Here are the two paragraphs of the article that have people so riled up.
'If you tell me that the burka is oppressive, then I am with you. If you say that it is weird and bullying to expect women to cover their faces, then I totally agree – and I would add that I can find no scriptural authority for the practice in the Koran. I would go further and say that it is absolutely ridiculous that people should choose to go around looking like letter boxes; and I thoroughly dislike any attempt by any – invariably male – government to encourage such demonstrations of “modesty”, notably the extraordinary exhortations of President Ramzan Kadyrov of Chechnya, who has told the men of his country to splat their women with paintballs if they fail to cover their heads.

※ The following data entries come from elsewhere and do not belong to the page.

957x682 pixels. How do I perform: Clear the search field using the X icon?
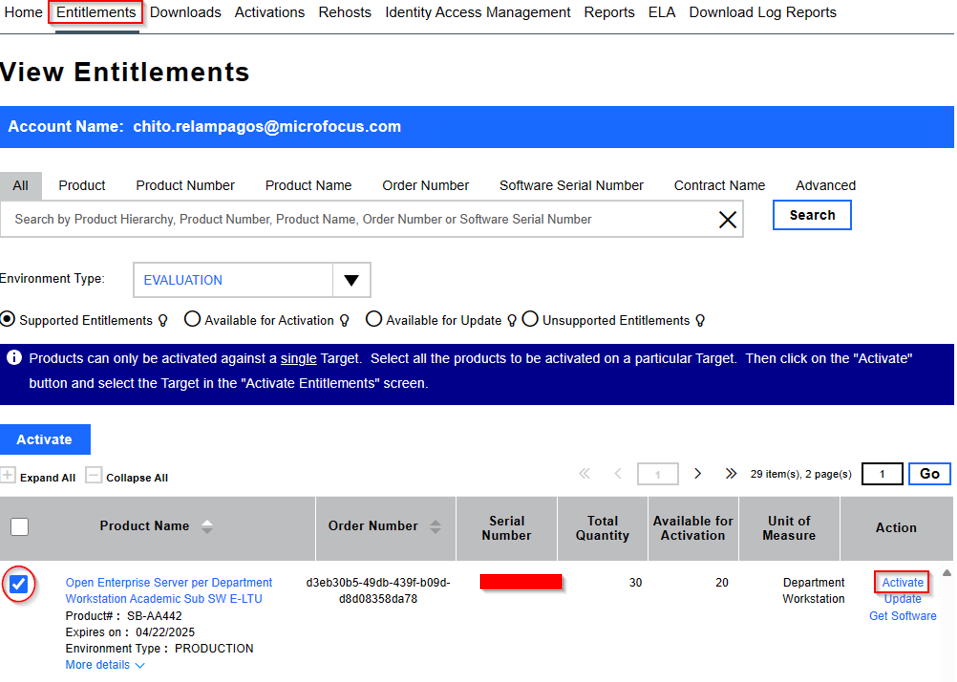(727, 219)
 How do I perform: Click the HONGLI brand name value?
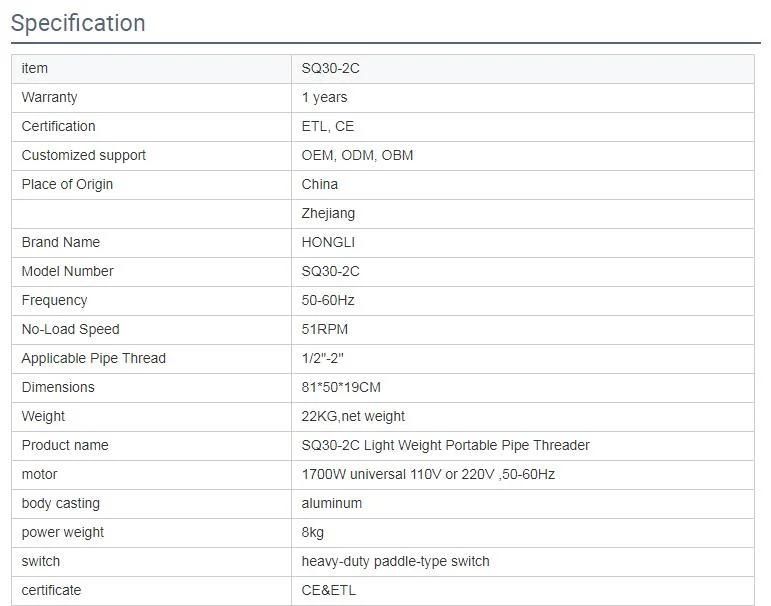tap(328, 242)
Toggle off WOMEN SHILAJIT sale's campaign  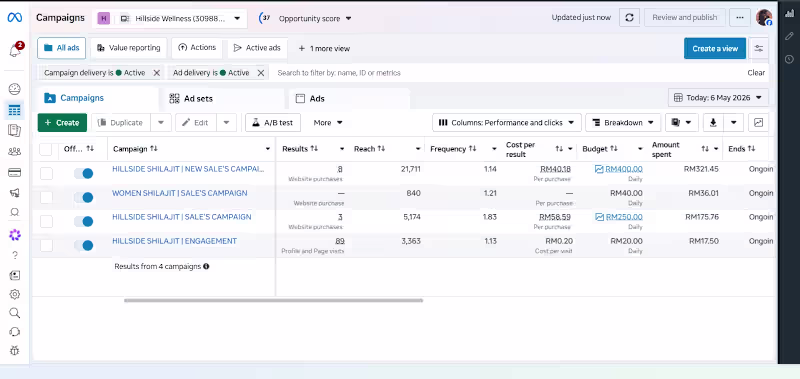(84, 197)
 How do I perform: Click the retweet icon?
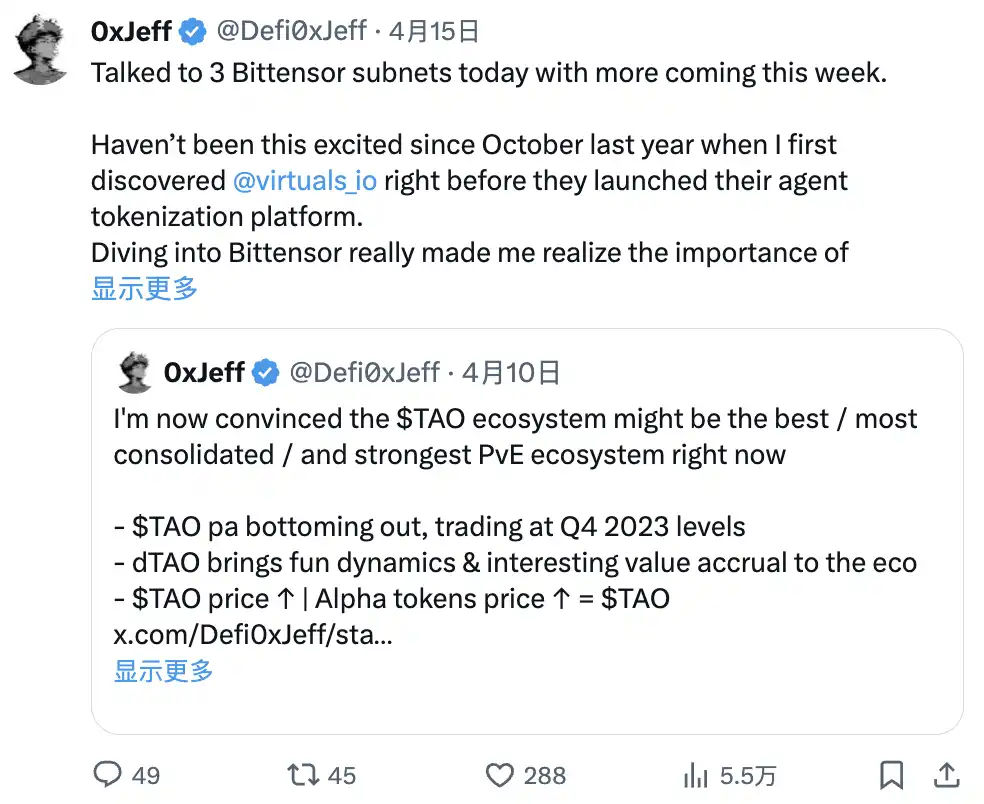click(x=301, y=774)
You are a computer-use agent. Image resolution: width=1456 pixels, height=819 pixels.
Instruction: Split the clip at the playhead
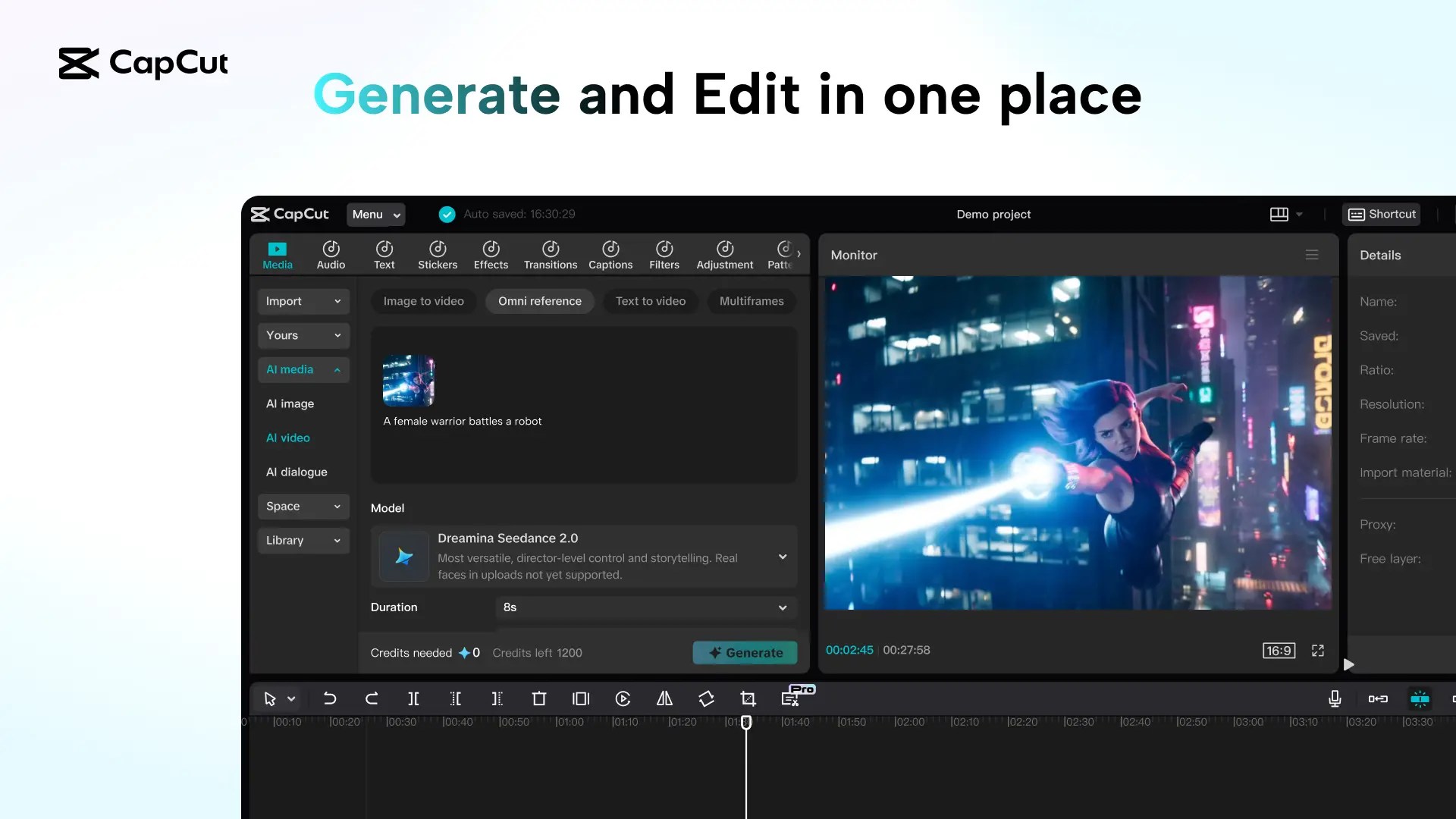(x=413, y=698)
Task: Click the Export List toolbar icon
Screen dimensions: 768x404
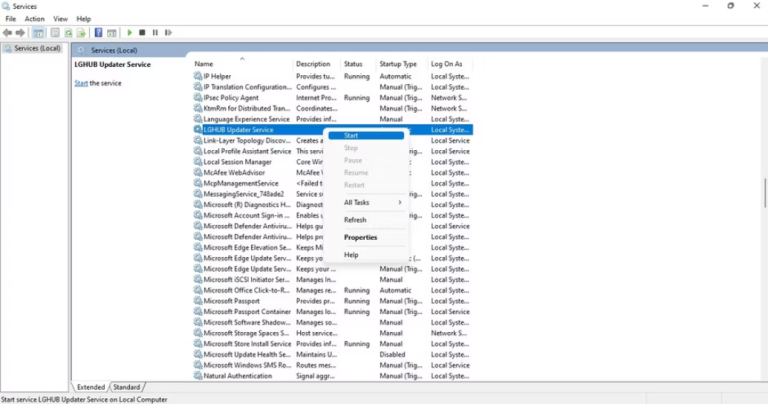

If a constituent came to my MP’s surgery with her face obscured, I should feel fully entitled – like Jack Straw – to ask her to remove it so that I could talk to her properly. If a female student turned up at school or at a university lecture looking like a bank robber then ditto: those in authority should be allowed to converse openly with those that they are being asked to instruct. As for individual businesses or branches of government – they should of course be able to enforce a dress code that enables their employees to interact with customers; and that means human beings must be able to see each other’s faces and read their expressions. It’s how we work.'
He doesn't say that those wearing the burka or the niqab look like bank robbers - you can of choose to read it like that, but he is making the point that a female student covers their face, then that shouldn't be allowed, (and I've had 15/16 year olds and sixth formers in the classroom covering their face with scarves because they had a ginormous zit; or they'd applied their foundation badly and had a tide mark, or there was a new lip or chin piercing they were trying to hide).
He goes on to say:
All that seems to me to be sensible. But such restrictions are not quite the same as telling a free-born adult woman what she may or may not wear, in a public place, when she is simply minding her own business. I am against a total ban because it is inevitably construed – rightly or wrongly – as being intended to make some point about Islam. If you go for a total ban, you play into the hands of those who want to politicise and dramatise the so-called clash of civilisations; and you fan the flames of grievance. You risk turning people into martyrs, and you risk a general crackdown on any public symbols of religious affiliation, and you may simply make the problem worse. '
Having read the article in full it seems to me that he is against banning the burka in the UK. I don't think women should be covering their faces either unless necessary for work, ditto for men.
It is getting to the point that no criticism can be made of Islam or the culture of some of its adherents, without calls of racism. If we are allowed to critique other religions, then Islam cannot and must not be exempt from that.